Working with Pandas
#
Preamble#
Pandas is part of nearly every data scientist’s toolkit, with robust support for spreadsheet-like data structures. Until 2023, however, this workhorse of time series analysis was unusable in the paleogeosciences, because Pandas long ago hardcoded nanoseconds as the base unit of time. This limited the timescales it can represent on a 64-bit machine to a relatively narrow timespan of 585 years, thus excluding many paleogeoscience applications (for more explanations, see this blog post). In this notebook we explore the synergies between pandas and Pyleoclim.
Goals:#
Learn to export Pyleclim
Series
to PandasSeries
.Unit conversions
Select portions of a time series based on time or value criteria
Export/Import to csv file
Resampling in time
Handling
MultipleSeries
with Pandas
Reading time#
10 minutes
Keywords#
Pandas; Time Units; Resampling in time; Selection
Pre-Requisites#
Knoweldge of Pyleoclim Series
and MultipleSeries
objects. Familiarity with Pandas.
Relevant Packages#
Pandas
Data Description#
Sea-surface temperature from Kaplan (1998) averaged over the NINO3 (5N-5S, 150W-190E)) region.

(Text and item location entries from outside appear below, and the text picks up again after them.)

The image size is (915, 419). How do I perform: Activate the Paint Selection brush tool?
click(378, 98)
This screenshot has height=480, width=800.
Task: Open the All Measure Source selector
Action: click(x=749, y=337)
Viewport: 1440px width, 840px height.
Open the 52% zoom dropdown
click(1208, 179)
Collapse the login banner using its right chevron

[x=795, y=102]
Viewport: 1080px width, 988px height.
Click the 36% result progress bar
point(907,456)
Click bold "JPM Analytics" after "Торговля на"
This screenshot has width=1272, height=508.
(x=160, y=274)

Bereiter, B., Eggleston, S., Schmitt, J., Nehrbass-Ahles, C., Stocker, T. F., Fischer, H., … Chappellaz, J. (2015). Revision of the EPICA Dome C CO2 record from 800 to 600 kyr before present. Geophysical Research Letters, 42(2), 542–549. doi:10.1002/2014gl061957
Demonstration#
%load_ext watermark
import warnings
warnings.filterwarnings('ignore')
import pandas as pd
import numpy as np
import seaborn as sns
import matplotlib.pyplot as plt
import pyleoclim as pyleo
pd.__version__
'2.1.4'
Let’s load the SOI timeseries:
ts = pyleo.utils.load_dataset('SOI')
ts.plot(invert_yaxis=True) # invert y axis so El Niño events plot upward
(<Figure size 1000x400 with 1 Axes>,
<Axes: xlabel='Time [year C.E.]', ylabel='SOI [mb]'>)
There are two properties attached to pyleo.Series
objects:
a Pandas datetime_index:
ts.datetime_index
DatetimeIndex(['1950-12-31 12:42:56', '1951-01-30 23:11:49',
'1951-03-02 09:41:14', '1951-04-01 20:10:07',
'1951-05-02 06:39:01', '1951-06-01 17:08:26',
'1951-07-02 03:37:19', '1951-08-01 14:06:12',
'1951-09-01 00:35:37', '1951-10-01 11:04:30',
...
'2019-03-01 20:57:20', '2019-04-01 07:26:14',
'2019-05-01 17:55:07', '2019-06-01 04:24:32',
'2019-07-01 14:53:25', '2019-08-01 01:22:19',
'2019-08-31 11:51:43', '2019-09-30 22:20:37',
'2019-10-31 08:49:30', '2019-11-30 19:18:55'],
dtype='datetime64[s]', name='datetime', length=828, freq=None)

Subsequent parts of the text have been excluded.